Neil Staebler, the 95-year-old architect of the proudly liberal Michigan Democratic Party of the 1950s and 1960s, would be stunned to hear hisses by party activists because the dreaded L-word was pasted on their candidate. While launching heavy populist attacks on corporate business, Democrats are careful to cultivate a non-liberal image in a battleground state that may determine who is elected president and possibly which party controls the Senate.
This is not your father's Michigan, where in the '50s and '60s the labor-Democratic machine dominated and only Republican liberals like George Romney and William Milliken could slip into office. In the '80s, Spence Abraham (then the youthful Republican chairman) and State Senate Republican Leader John Engler (now a third-term governor) built a new GOP that elects conservative candidates by breaking into labor's rank-and-file. Today, Abraham is clearly ahead of Stabenow, and George W. Bush is running no worse than even against Al Gore in the state.
With first-termer Abraham a prime Democratic target this year, he and ace Republican operative Mike Murphy quickly took the offensive. Their television ads effectively trashed the prescription drug subsidy that is supposed to be the centerpiece of all Democratic campaigns this year. More important, they branded Stabenow as a liberal (with a "Liberal Debbie" Web site listing big government votes during her long service in the Michigan Legislature).
Appalled at the very idea of so labeling Stabenow, Democratic leaders call her a "moderate" who might well be a member of the centrist Blue Dogs in Congress (actually, she isn't). Her supposed moderation is based on her support for business and agriculture special interests. But ratings on her House votes don't lie: 95 percent by the liberal Americans for Democratic Action; 81 percent by the League of Conservation Voters; 4 percent by the American Conservative Union; 13 percent by the Christian Coalition.
Moreover, chances for Stabenow (as well as Gore in Michigan) depend on organized labor's muscle. "I've never seen so much energy (by unions)," State Democratic Chairman Mark Brewer told me. So far, union political action committees have given $318,850 to Stabenow (the third highest contribution to any Senate candidate this year) according to the Center for Responsive Politics.
But it's not like the good old days of Neil Staebler and the United Auto Workers (UAW). When Gov. Bush visited the General Motors truck factory in Pontiac recently, workers on the production line treated him like a rock star while grim-faced UAW shop stewards stood by. Internal Republican polls show half of the state's male union members supporting Bush.

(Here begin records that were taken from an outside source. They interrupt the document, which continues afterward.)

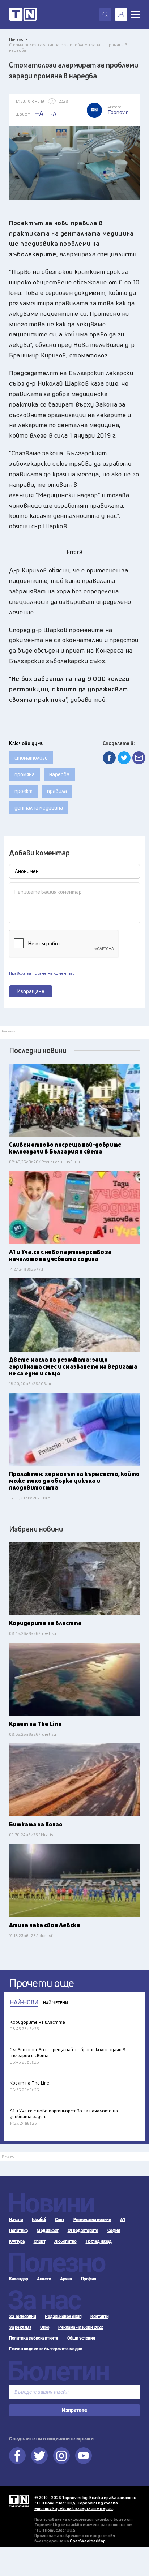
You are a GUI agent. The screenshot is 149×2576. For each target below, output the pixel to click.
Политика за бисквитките (33, 2338)
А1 (122, 2219)
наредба (59, 774)
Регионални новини (92, 2219)
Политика (18, 2230)
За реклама (20, 2327)
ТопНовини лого (23, 14)
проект (23, 790)
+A (39, 114)
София (113, 2230)
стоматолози (31, 757)
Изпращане (30, 991)
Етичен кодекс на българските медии (45, 2349)
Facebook (17, 2455)
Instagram (61, 2455)
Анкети (44, 2278)
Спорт (40, 2241)
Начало (16, 2219)
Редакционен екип (63, 2316)
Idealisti (39, 2219)
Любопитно (65, 2241)
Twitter (39, 2455)
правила (57, 790)
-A (53, 114)
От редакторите (83, 2230)
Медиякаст (48, 2230)
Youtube (83, 2455)
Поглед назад (99, 2241)
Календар (18, 2278)
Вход (121, 14)
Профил (88, 2278)
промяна (24, 774)
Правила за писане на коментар (42, 973)
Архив (66, 2278)
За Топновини (22, 2316)
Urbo (44, 2327)
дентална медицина (38, 807)
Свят (59, 2219)
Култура (17, 2241)
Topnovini (19, 2501)
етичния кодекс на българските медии (73, 2508)
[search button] (105, 14)
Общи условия (81, 2338)
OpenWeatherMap (88, 2540)
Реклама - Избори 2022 (80, 2327)
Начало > (18, 39)
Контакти (99, 2316)
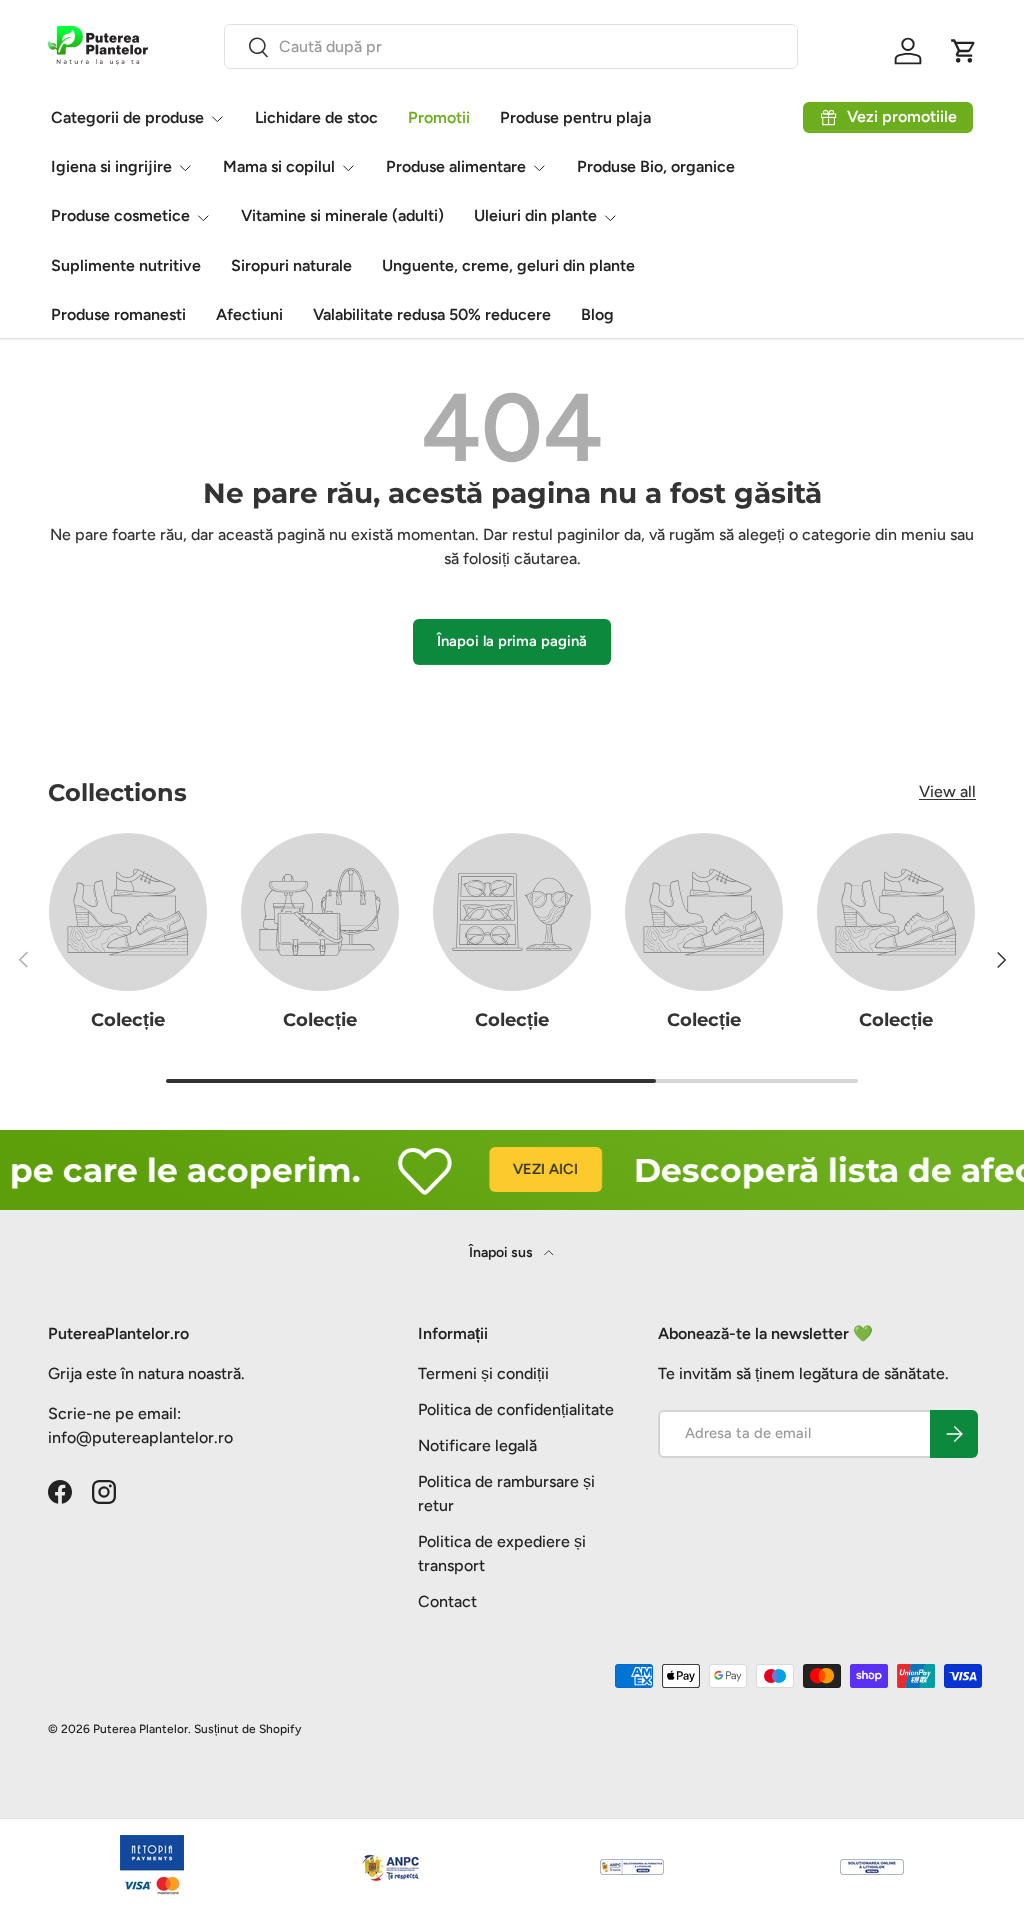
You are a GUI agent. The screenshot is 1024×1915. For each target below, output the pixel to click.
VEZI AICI (526, 1169)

The labor union contract making Election Day a holiday for all auto workers worries Republican leaders. Gov. Engler calls it "the (automotive) industry's biggest contribution in kind to the Democrats." But nobody can be sure what the UAW members actually will do Nov 7. Might some just take a four-day hunting weekend? Or might some possibly vote for Bush and Abraham?
The real power here today may not be in the hands of labor leaders but in rank-and-file voters who oppose abortion: estimated at a surprisingly high 600,000 out of 4.1 million. Bush and Abraham are pro-life, Gore and Stabenow are pro-choice. Nevertheless, many anti-abortion voters are suspicious of Bush, particularly his vagueness about the RU-486 pill. "If we get out the right-to-life vote, we win," Republican State Chairman Rusty Hills told me.
The final irony is that for Michigan to go Democratic, it may need the intervention of a politician who old-time liberals like Neil Staebler would have viewed with some suspicion: Bill Clinton. The president is idolized by African-Americans here, and leaders of both parties in the state recall with awe his spell-binding performance last April 30 before 10,000 at the NAACP dinner in Detroit. Democratic leaders here want Clinton to come back, generate enthusiasm by blacks, and thus save Michigan.